Dataset entries
# # # #
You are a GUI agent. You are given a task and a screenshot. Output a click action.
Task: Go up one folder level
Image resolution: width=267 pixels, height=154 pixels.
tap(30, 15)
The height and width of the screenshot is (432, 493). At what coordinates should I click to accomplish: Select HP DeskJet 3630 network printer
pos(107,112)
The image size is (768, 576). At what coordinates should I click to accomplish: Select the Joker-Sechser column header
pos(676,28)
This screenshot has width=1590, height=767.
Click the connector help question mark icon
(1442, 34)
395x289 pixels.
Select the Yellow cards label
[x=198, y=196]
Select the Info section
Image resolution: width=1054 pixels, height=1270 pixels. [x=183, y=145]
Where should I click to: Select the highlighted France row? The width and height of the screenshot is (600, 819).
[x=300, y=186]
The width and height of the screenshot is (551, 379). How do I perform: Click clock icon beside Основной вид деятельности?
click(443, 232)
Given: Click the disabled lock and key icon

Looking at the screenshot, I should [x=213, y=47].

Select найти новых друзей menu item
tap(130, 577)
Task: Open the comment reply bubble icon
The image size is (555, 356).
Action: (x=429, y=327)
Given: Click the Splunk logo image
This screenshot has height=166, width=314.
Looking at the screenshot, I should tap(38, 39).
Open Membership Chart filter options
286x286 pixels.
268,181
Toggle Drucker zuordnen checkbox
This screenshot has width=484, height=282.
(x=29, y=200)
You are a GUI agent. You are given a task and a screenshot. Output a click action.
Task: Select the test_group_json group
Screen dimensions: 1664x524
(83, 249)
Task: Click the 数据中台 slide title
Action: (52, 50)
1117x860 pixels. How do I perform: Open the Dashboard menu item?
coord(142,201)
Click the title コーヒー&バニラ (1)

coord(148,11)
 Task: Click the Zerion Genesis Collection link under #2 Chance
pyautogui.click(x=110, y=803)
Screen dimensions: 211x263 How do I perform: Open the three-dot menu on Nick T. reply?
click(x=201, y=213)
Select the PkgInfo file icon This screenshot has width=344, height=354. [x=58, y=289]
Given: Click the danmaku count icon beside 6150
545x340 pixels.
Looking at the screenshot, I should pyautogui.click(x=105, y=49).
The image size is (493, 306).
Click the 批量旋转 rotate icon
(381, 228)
# # # #
Write out the line containing "Given: Click the Splunk logo image" and every line after it through the end of the entries. Keep each one exactly as it is, and add nothing.

■ **Exercise result**
Given: Click the Splunk logo image
This screenshot has height=166, width=314.
Looking at the screenshot, I should tap(38, 39).
Open Membership Chart filter options
286x286 pixels.
268,181
Toggle Drucker zuordnen checkbox
This screenshot has width=484, height=282.
(x=29, y=200)
You are a GUI agent. You are given a task and a screenshot. Output a click action.
Task: Select the test_group_json group
Screen dimensions: 1664x524
(83, 249)
Task: Click the 数据中台 slide title
Action: (52, 50)
1117x860 pixels. How do I perform: Open the Dashboard menu item?
coord(142,201)
Click the title コーヒー&バニラ (1)

coord(148,11)
 Task: Click the Zerion Genesis Collection link under #2 Chance
pyautogui.click(x=110, y=803)
Screen dimensions: 211x263 How do I perform: Open the three-dot menu on Nick T. reply?
click(x=201, y=213)
Select the PkgInfo file icon This screenshot has width=344, height=354. [x=58, y=289]
Given: Click the danmaku count icon beside 6150
545x340 pixels.
Looking at the screenshot, I should pyautogui.click(x=105, y=49).
The image size is (493, 306).
Click the 批量旋转 rotate icon
(381, 228)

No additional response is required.